Wednesday, October 30, 2019

I Want You to Like Me

Recently I heard a discussion about how people do things just so someone else will like them. Many children and teenagers fall into this trip. Adults who have a low self-concept may do this often also.

Sometimes people will do something to impress another person, even when they know their actions is not right. Teens may commit a crime to impress their peers.

I also need to recognize that these students may act the same way to impress a teacher. They may try to be the teacher’s pet in order to gain favor from the teacher.

I need to make sure that all of my students feel respected and liked. I shouldn’t expect my students to act a certain way in order for me to like them or help them.

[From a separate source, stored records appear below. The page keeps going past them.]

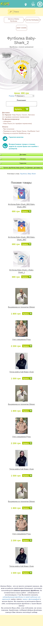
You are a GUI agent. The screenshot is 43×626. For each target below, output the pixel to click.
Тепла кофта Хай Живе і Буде (21, 372)
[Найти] (10, 12)
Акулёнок (23, 174)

I try to make it clear to all of the students when I first meet them that I know nothing about their past and will not judge them. They will start in my classroom with a clean slate.

Now, if they get in trouble for misbehavior, they will have to pay the consequences, but they will do so in order to learn how to act appropriately. Nothing they can do will make me not like them or cause me to like them less.

It is important for students to feel this unconditional acceptance in order to succeed in the classroom. The students have to face this fear of being unaccepted by their peers and sometimes with their families. The classroom should be a safe place for them. If they aren’t having to worry about acceptance, they can focus on learning whether it is learning academic subjects or learning appropriate behavior.

This feeling of acceptance won’t happen overnight. I need to repeat this acceptance over and over in the classroom to my students. Not only do I need to say the words that they need to hear, but my actions need to reflect what I’m saying to them. I need to believe in what I’m saying as well as my students. Students can detect insincerity very easily.